## What you will do
(a) Answer these from the James Laird biography:
(i) In what place was Laird born?
(ii) How long was he held at Libby Prison?
(iii) How many times was he wounded between 1862 and 1865?
(b) Write out word for word the stretch of the James Laird biography from "James Laird (June" through "to the bar.".

## Source document
▬▬▬▬▬▬

James Laird (June 20, 1849 – August 17, 1889) was an American Republican Party politician.

Laird was born in Fowlerville, New York, and moved with his parents to Hillsdale County, Michigan. He attended Adrian College and enlisted at thirteen in the Sixteenth Regiment of the Michigan Volunteer Infantry in the Army of the Potomac during the American Civil War. At Gaines' Mill, a musket ball struck him in the breast; he was taken prisoner and held for six weeks at Libby Prison before being exchanged. Later he served at Chancellorsville and Gettysburg, and, after re-enlisting in 1864, took part in the Petersburg campaign. Over three years, from 1862 to 1865, he was wounded five times, and rose to the rank of major by the time he was seventeen. His two brothers both died in the war. He graduated from the law department of the University of Michigan at Ann Arbor and was admitted to the bar.

▬▬▬▬▬▬

## Provided data
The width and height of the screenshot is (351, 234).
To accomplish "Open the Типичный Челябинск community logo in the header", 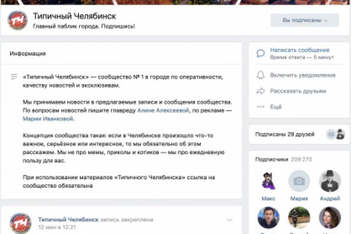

▬▬▬▬▬▬

## Written responses
(a)
(i) Fowlerville, New York
(ii) Six weeks
(iii) Five times

(b)
James Laird (June 20, 1849 – August 17, 1889) was an American Republican Party politician.

Laird was born in Fowlerville, New York, and moved with his parents to Hillsdale County, Michigan. He attended Adrian College and enlisted at thirteen in the Sixteenth Regiment of the Michigan Volunteer Infantry in the Army of the Potomac during the American Civil War. At Gaines' Mill, a musket ball struck him in the breast; he was taken prisoner and held for six weeks at Libby Prison before being exchanged. Later he served at Chancellorsville and Gettysburg, and, after re-enlisting in 1864, took part in the Petersburg campaign. Over three years, from 1862 to 1865, he was wounded five times, and rose to the rank of major by the time he was seventeen. His two brothers both died in the war. He graduated from the law department of the University of Michigan at Ann Arbor and was admitted to the bar.